TASK TO CARRY OUT
The answer must consist of every line below that contains the word "nẵng".

DATA LISTING

········

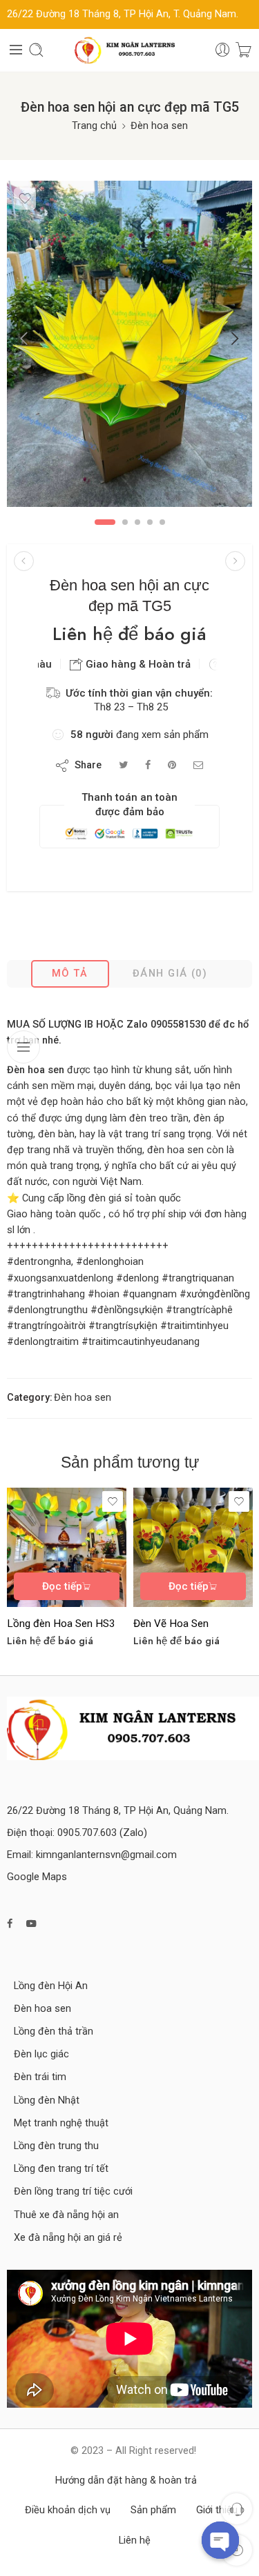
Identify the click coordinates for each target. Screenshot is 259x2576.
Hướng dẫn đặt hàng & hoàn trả (126, 2480)
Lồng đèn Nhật (46, 2100)
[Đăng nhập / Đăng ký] (222, 50)
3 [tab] (137, 522)
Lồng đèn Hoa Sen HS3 (61, 1623)
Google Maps (37, 1877)
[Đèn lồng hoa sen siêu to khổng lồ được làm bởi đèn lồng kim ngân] (235, 561)
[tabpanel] (129, 347)
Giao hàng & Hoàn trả (137, 664)
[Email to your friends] (198, 765)
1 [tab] (105, 522)
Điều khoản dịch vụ (68, 2510)
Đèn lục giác (41, 2054)
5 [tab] (162, 522)
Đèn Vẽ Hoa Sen (171, 1623)
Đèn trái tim (40, 2077)
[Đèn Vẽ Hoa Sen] (193, 1547)
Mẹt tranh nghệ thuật (61, 2123)
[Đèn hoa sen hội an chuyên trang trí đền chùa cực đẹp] (24, 561)
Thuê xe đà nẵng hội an (66, 2215)
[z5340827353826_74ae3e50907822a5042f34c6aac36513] (129, 344)
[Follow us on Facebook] (9, 1924)
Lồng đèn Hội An (51, 1986)
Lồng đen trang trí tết (61, 2169)
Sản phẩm (153, 2510)
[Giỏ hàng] (243, 50)
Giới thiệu (217, 2510)
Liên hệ (135, 2540)
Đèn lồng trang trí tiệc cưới (73, 2191)
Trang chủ (94, 126)
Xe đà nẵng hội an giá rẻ (68, 2238)
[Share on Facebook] (148, 765)
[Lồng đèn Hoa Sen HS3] (66, 1547)
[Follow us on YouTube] (31, 1924)
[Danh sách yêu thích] (25, 199)
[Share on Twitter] (123, 765)
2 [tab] (125, 522)
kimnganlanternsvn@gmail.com (106, 1855)
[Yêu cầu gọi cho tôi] (236, 2508)
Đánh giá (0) (170, 973)
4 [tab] (150, 522)
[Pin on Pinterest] (172, 765)
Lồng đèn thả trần (53, 2031)
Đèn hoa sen (159, 126)
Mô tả (70, 973)
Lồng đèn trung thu (56, 2146)
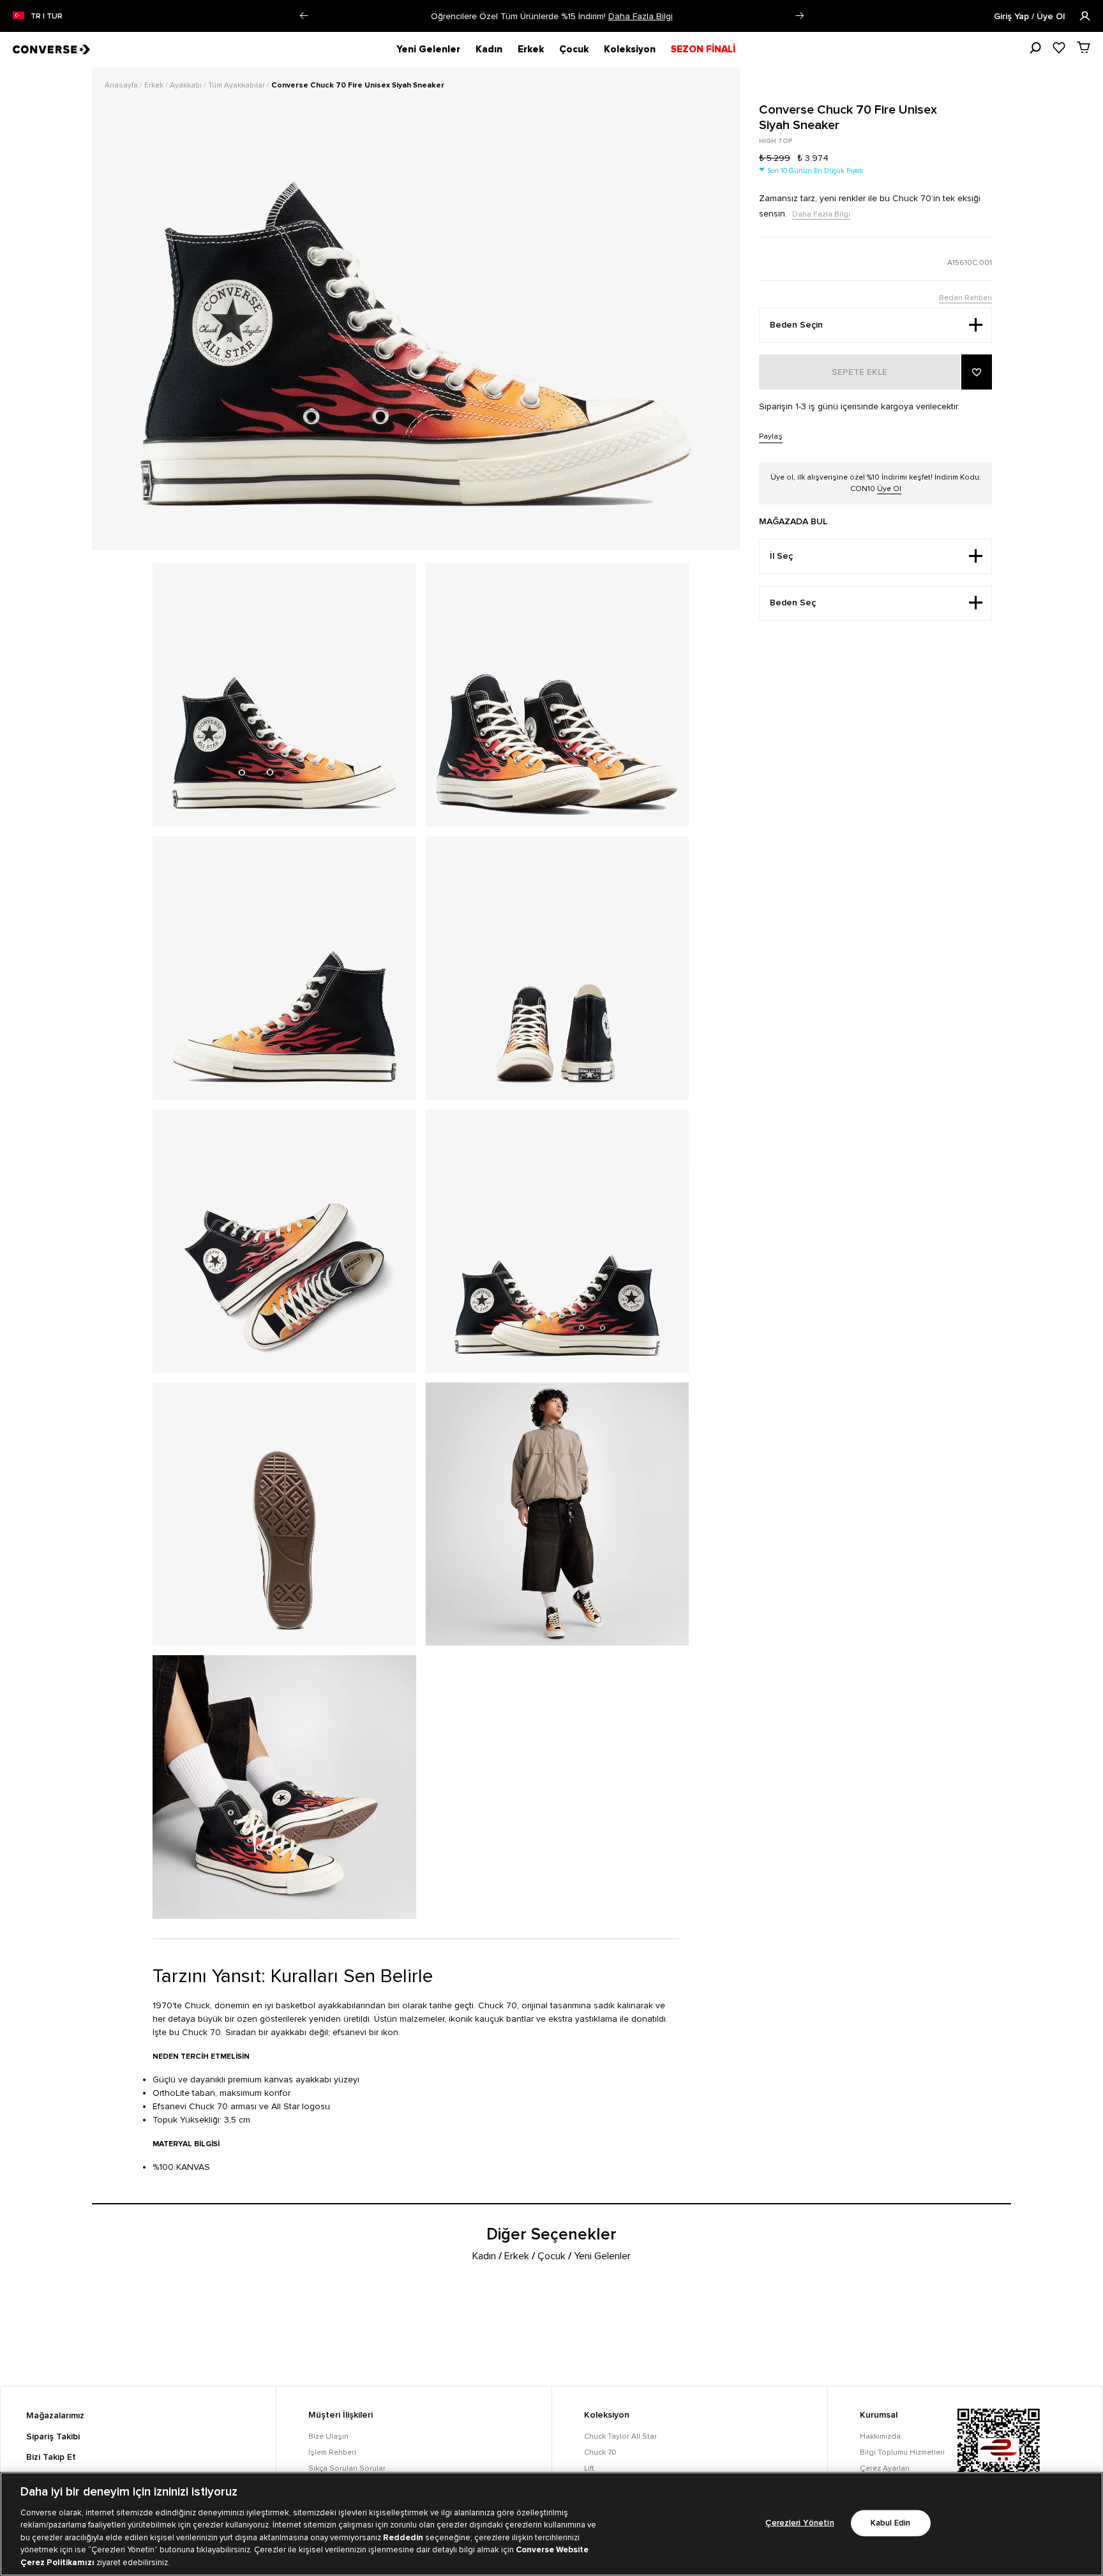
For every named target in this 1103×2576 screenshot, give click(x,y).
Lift (589, 2468)
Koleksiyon (630, 49)
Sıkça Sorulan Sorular (347, 2468)
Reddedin (403, 2538)
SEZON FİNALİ (703, 49)
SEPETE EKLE (859, 372)
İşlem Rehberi (332, 2452)
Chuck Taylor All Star (620, 2436)
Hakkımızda (880, 2436)
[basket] (1083, 47)
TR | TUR (47, 16)
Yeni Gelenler (428, 49)
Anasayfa (122, 85)
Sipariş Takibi (53, 2436)
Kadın (489, 49)
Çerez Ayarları (885, 2468)
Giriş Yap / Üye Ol (1030, 16)
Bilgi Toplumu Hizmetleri (902, 2452)
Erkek (531, 49)
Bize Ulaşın (328, 2436)
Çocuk (574, 49)
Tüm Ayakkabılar (237, 85)
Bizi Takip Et (51, 2457)
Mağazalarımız (55, 2415)
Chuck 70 (600, 2452)
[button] (303, 16)
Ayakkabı (187, 85)
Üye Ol (889, 489)
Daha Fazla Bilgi (640, 16)
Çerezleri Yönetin (799, 2523)
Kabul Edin (890, 2523)
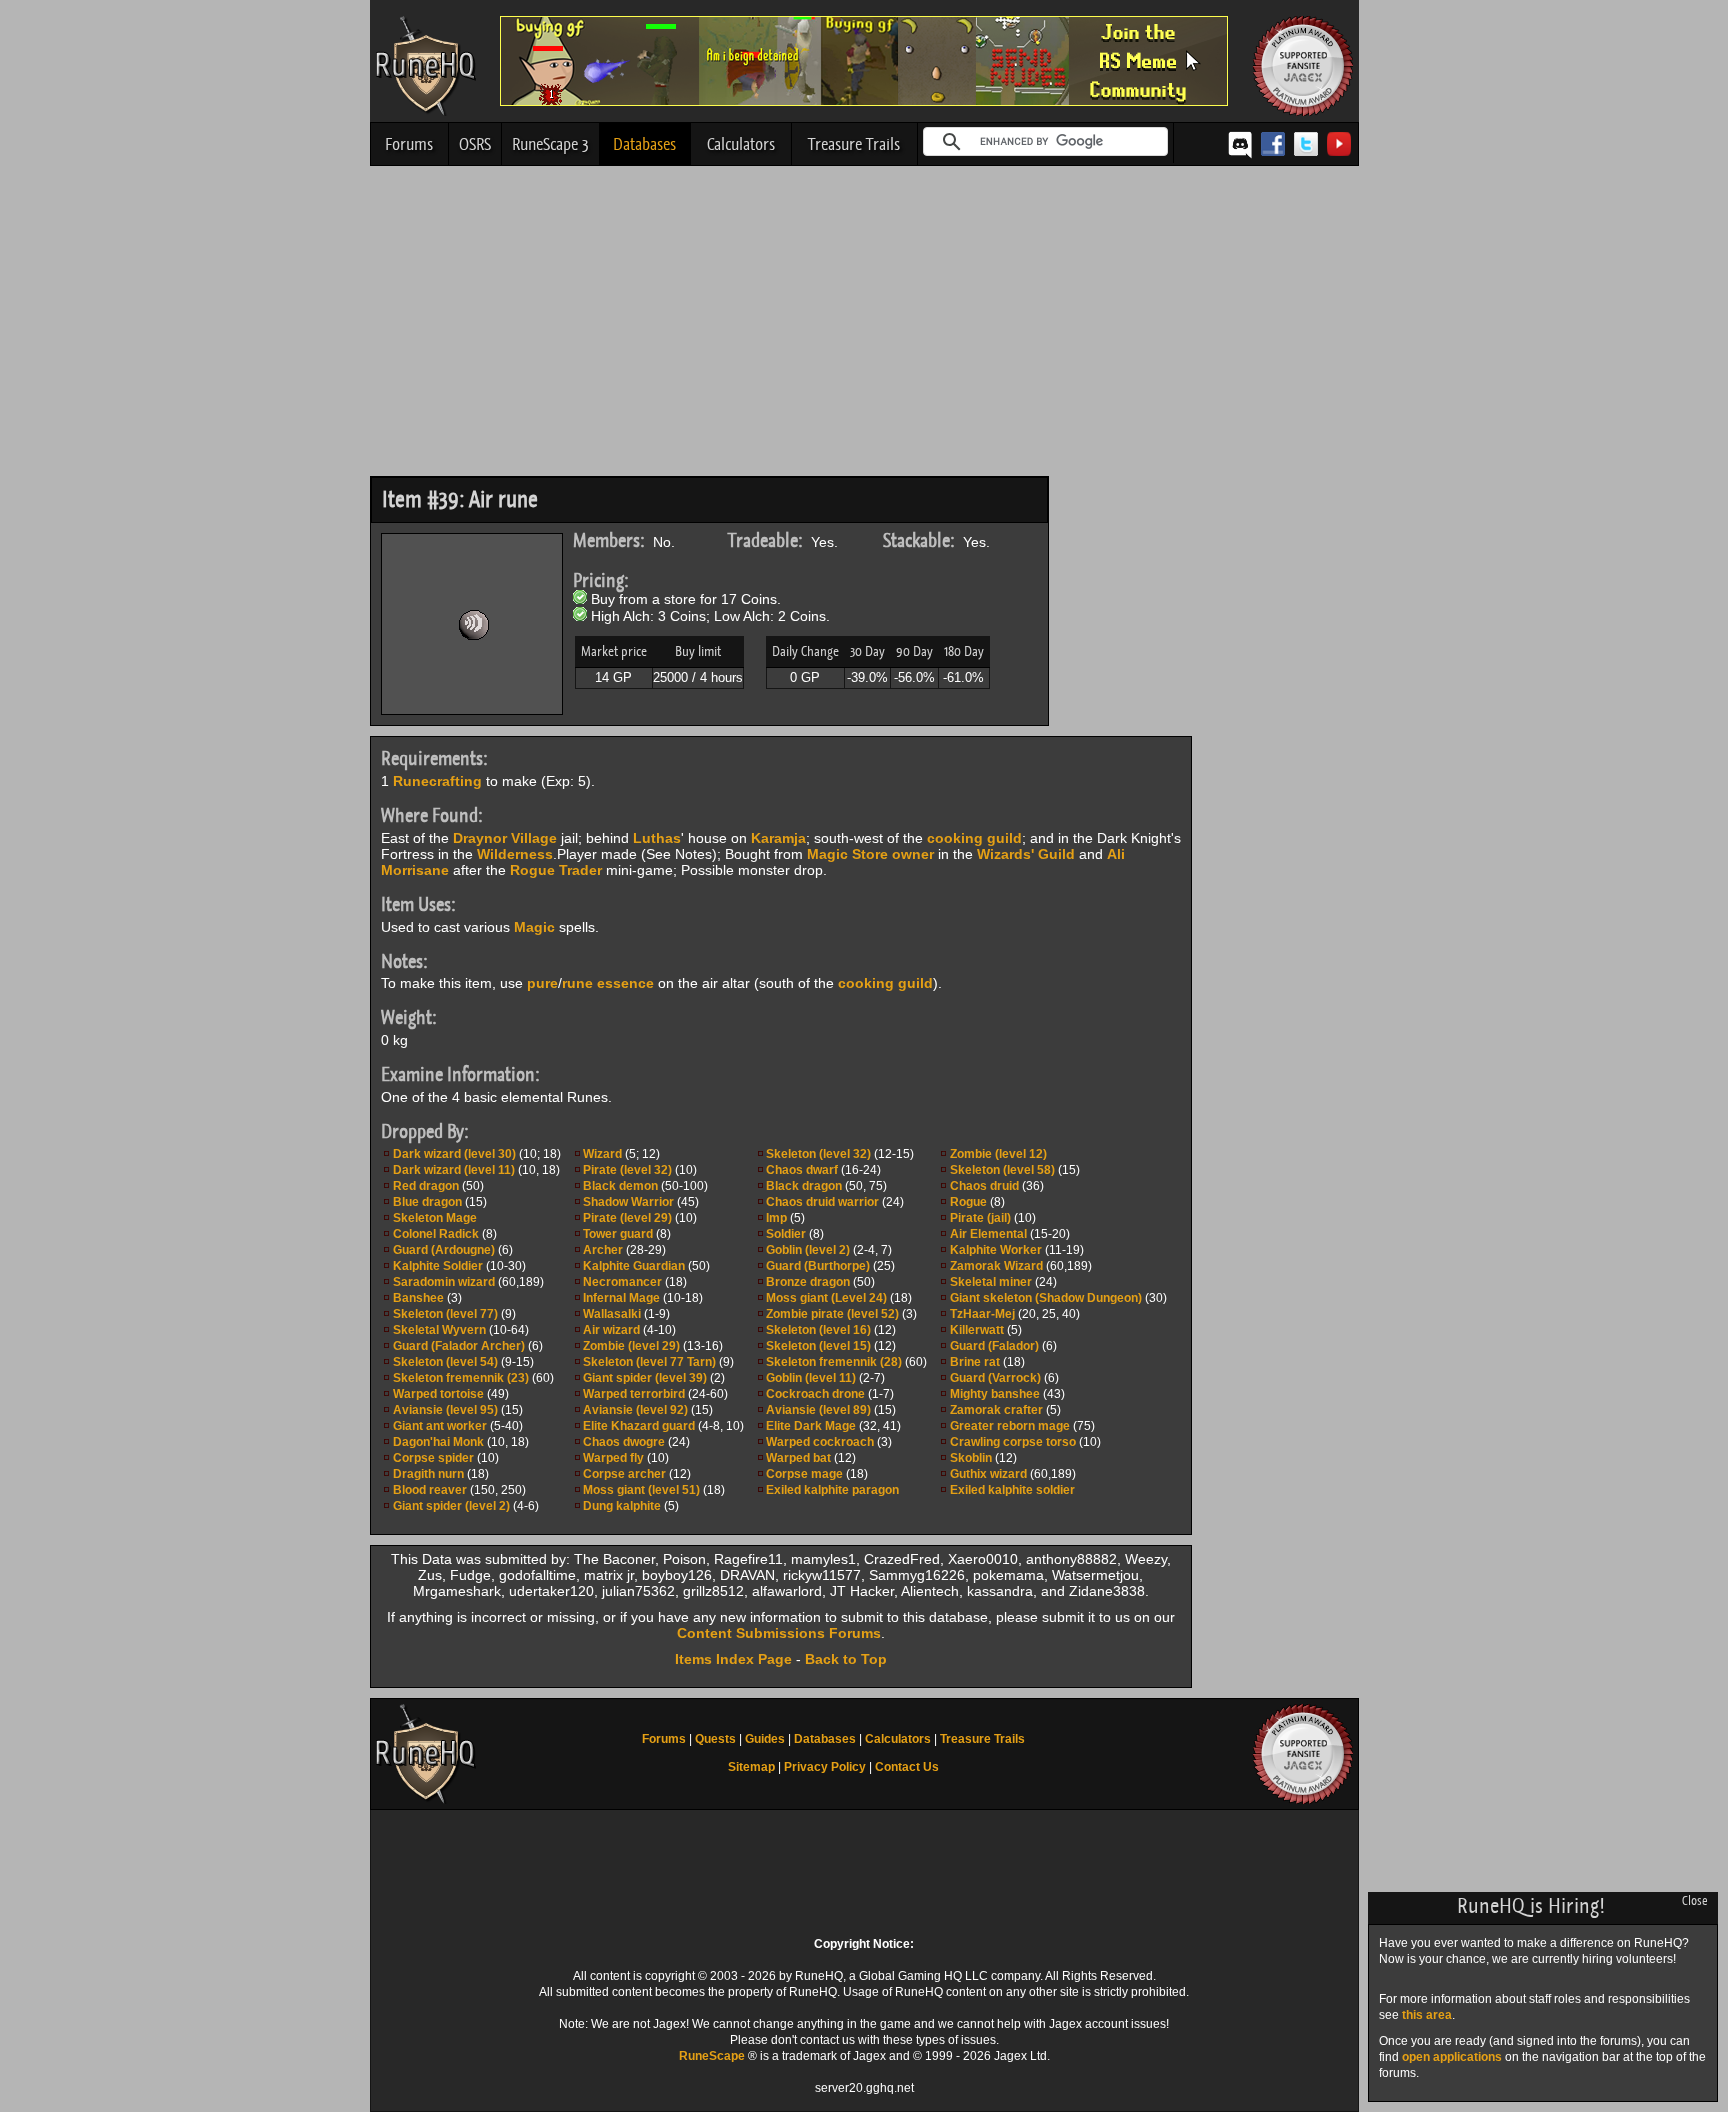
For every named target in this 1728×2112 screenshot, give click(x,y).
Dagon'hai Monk (438, 1442)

········

EXERCISE ANSWER
Thuê xe đà nẵng hội an (66, 2215)
Xe đà nẵng hội an giá rẻ (68, 2238)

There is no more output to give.